Twenty years on lead singer Tim Burgess's inspiration is not drugs and alcohol, but Transcendental Meditation. He learned the technique last year and told The San Francisco Examiner that it had given him a new clarity that had led straight into productivity, as he'd penned their new album, "Who We Touch" shortly afterwards.

"I do it twice a day now. And it's weird, I don’t get fazed by hardly anything anymore.

"I find it's really good for inspiration," he said in an interview with eMusic website. "I always knew about it from the Beatles and the Maharishi, and when I quit taking drugs and drinking five years ago I wanted to delve a little deeper into myself ...

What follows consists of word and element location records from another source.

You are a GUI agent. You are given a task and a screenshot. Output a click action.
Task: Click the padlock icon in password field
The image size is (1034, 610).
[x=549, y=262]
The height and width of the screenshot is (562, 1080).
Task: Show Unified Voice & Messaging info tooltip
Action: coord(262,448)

"I've not missed one yet [20 minutes in the morning and evening]. Lou Reed started doing it before "Transformer" and I thought that's a great record; John Lennon wrote "Happiness is a Warm Gun" and "Across the Universe" — all his great records — on it.

"I'm a big fan of David Lynch too and I've always known he's done it for over 25 years. The first time I did it, I understood a lot of his films more."

Asked how Transcendental Meditation felt, he told eMusic,

"You know the very first chord of  "How Soon is Now" by The Smiths — it's kind of a tremolo effect? It's kind of that sensation, but inside your mind. It's a wobble and it goes deeper and deeper and I can only explain it as being cosmic consciousness. It's an incredible release of stress."

Burgess's fellow Britpop meditators include Martin Duffy, drummer of Primal Scream.